Mentre Trump definisce la crisi climatica “una truffa”, continuano a emergere dati scientifici che mostrano la gravità del problema. In Italia il cambiamento climatico sta riscrivendo la geografia a suon di eventi estremi, danni e costi altissimi. Un nuovo, durissimo report del Centro Studi sul Cambiamento Climatico (Ccsc) fa un bilancio impietoso: solo nel 2024, abbiamo contato ben 351 eventi climatici estremi. Non sono numeri di un film catastrofico, ma la nostra cronaca. E se il Nord paga lo scotto di piogge torrenziali e alluvioni lampo – con l’Emilia-Romagna colpita da oltre 50 episodi distruttivi e la Lombardia sommersa da 1.000 mm di pioggia in pochi mesi – il Sud e le Isole stanno affrontando il lato opposto della stessa medaglia: una siccità cronica che sta prosciugando bacini e mettendo in ginocchio l’agricoltura.
Valerio Molinari, presidente del Ccsc, è diretto e senza giri di parole: “Questa non è un’anticipazione. È la cronaca del presente”. Quelle proiezioni che una volta guardavamo con preoccupazione oggi sono i bollettini del meteo. La crisi climatica ha già cambiato l’Italia, e noi, ammette, “continuiamo a rincorrere, anziché prevenire”.
Negli ultimi 14 anni, i giorni con temperature sopra i 35°C sono raddoppiati. A Roma, siamo passati da 4 a quasi 28 giorni roventi all’anno. Terni è diventata la città più calda, con 49 giorni sopra i 35°C solo nel 2024. Questi non sono semplici disagi, ma una minaccia concreta alla nostra salute, all’economia e alle infrastrutture.
Tre passi per un futuro più sicuro
Il report non si limita a denunciare. Offre una vera e propria tabella di marcia per la salvezza. Per il Ccsc, è finita l’era dell’improvvisazione. L’Italia deve anticipare, prevenire, gestire. Serve innanzitutto riqualificare la rete idrica, perché è un’assurdità che il 45% della nostra acqua potabile si disperda nel nulla.

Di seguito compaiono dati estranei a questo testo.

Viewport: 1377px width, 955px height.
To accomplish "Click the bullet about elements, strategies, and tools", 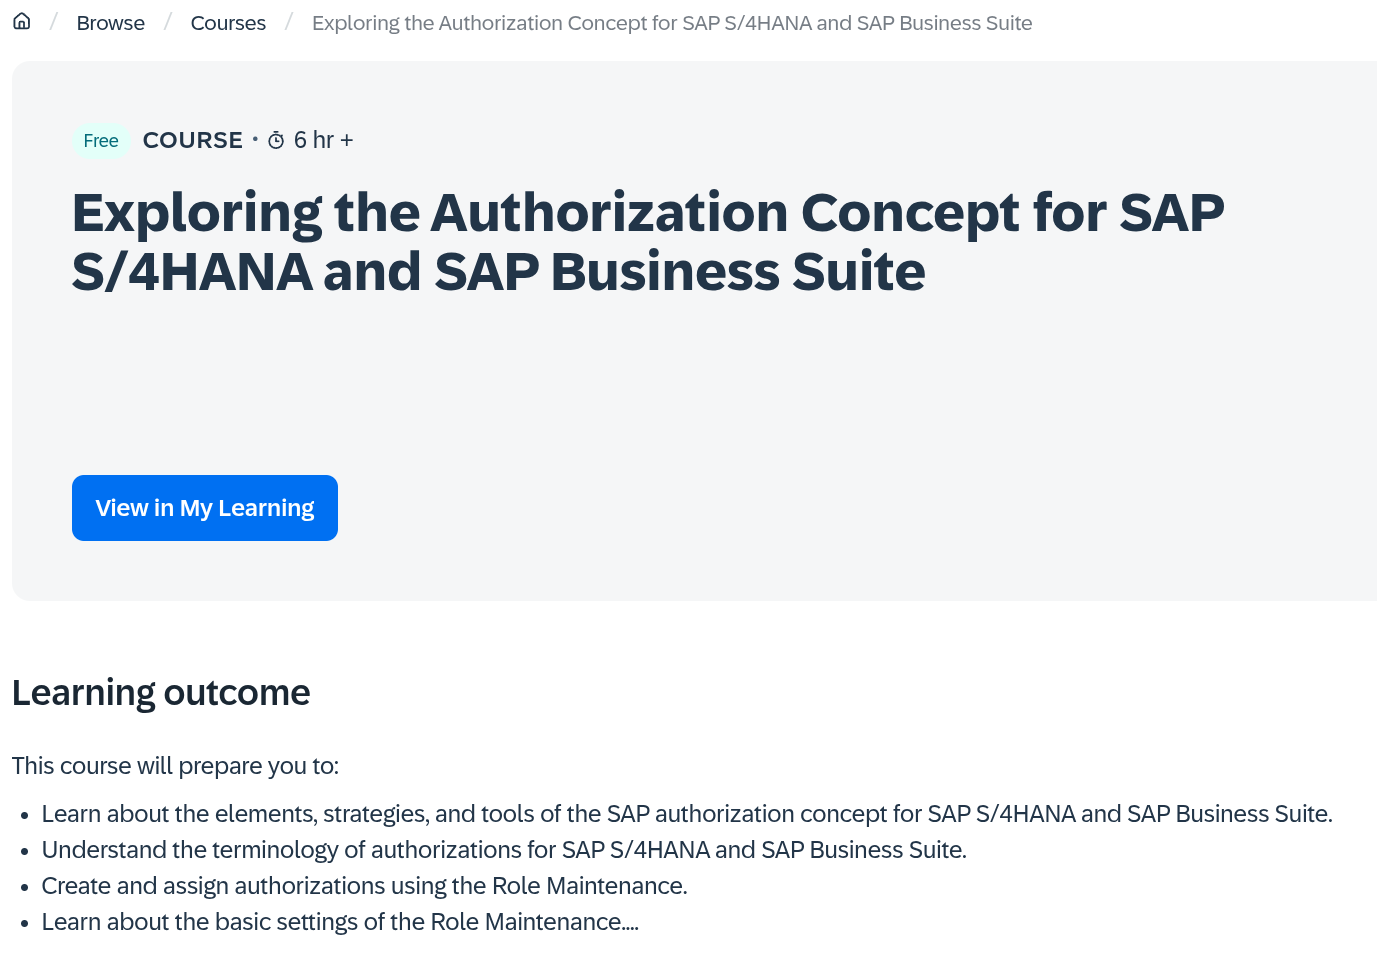I will click(x=686, y=814).
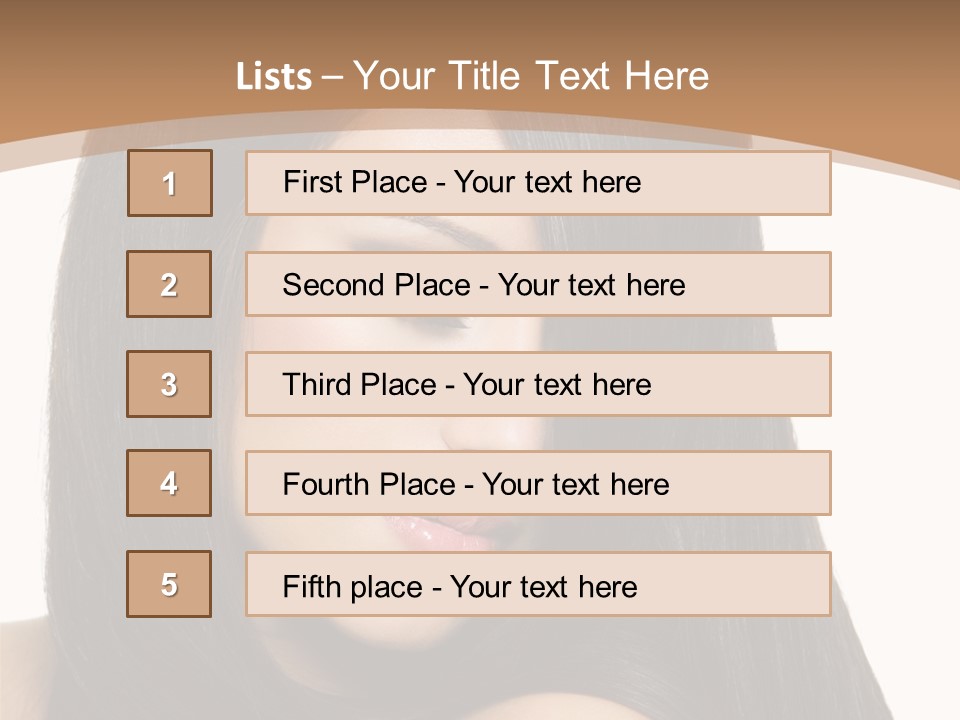Select the 'Your Title Text Here' heading

[530, 76]
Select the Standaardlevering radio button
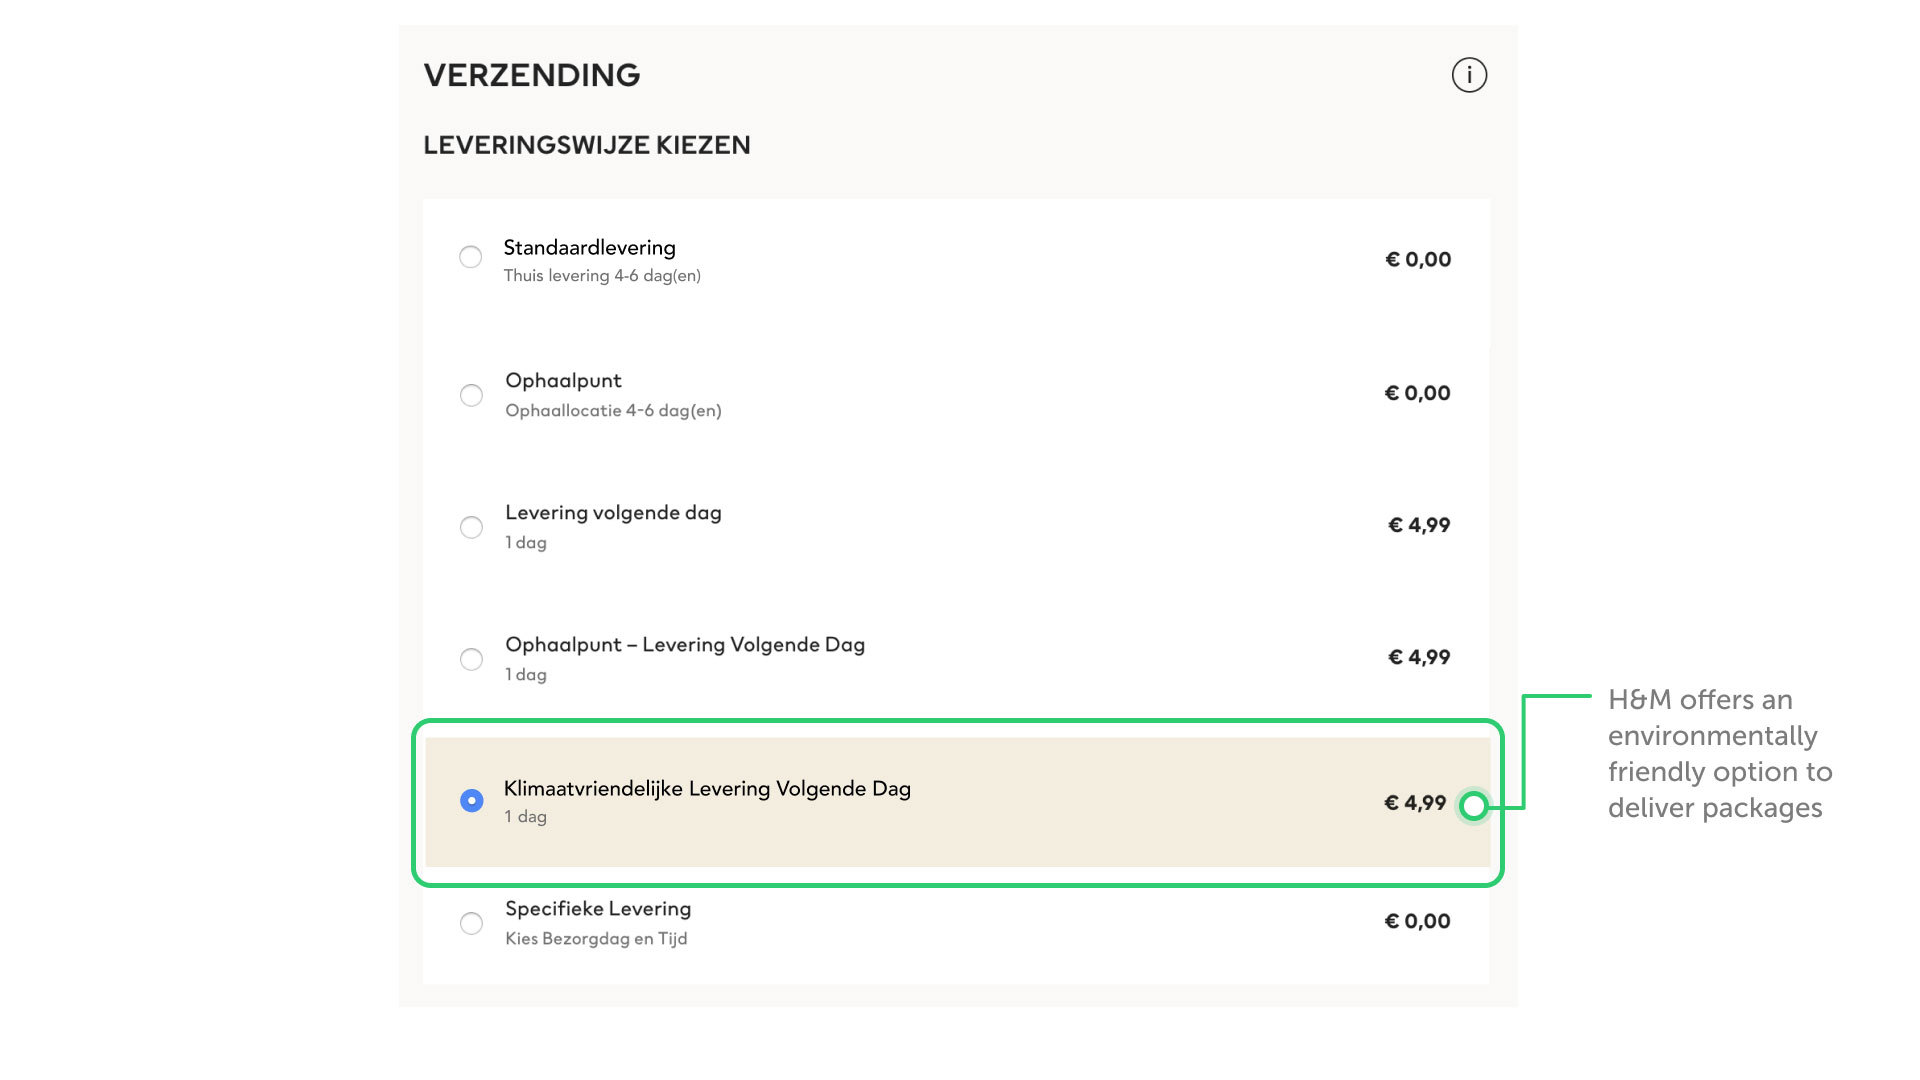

Se vogliamo affrontare la siccità, il primo passo è smettere di sprecare. È indispensabile poi la manutenzione del suolo e la difesa delle coste, poiché fiumi che esondano e coste che arretrano sono il segno di un territorio trascurato. Dobbiamo investire nella manutenzione preventiva, non solo nella ricostruzione post-disastro. Infine, è necessario un adattamento basato sui dati. Non possiamo più navigare a vista, ma dobbiamo usare la scienza e la tecnologia per prevedere dove e quando il prossimo evento estremo colpirà, e agire di conseguenza.
“L’adattamento climatico non è un lusso: è la base della sicurezza nazionale”, conclude Molinari. Con un possibile aumento di +6°C entro il 2100 e oltre 7.400 Comuni a rischio, la scelta è tra agire ora, con una strategia concreta, o trovarci a pagare un prezzo sempre più alto.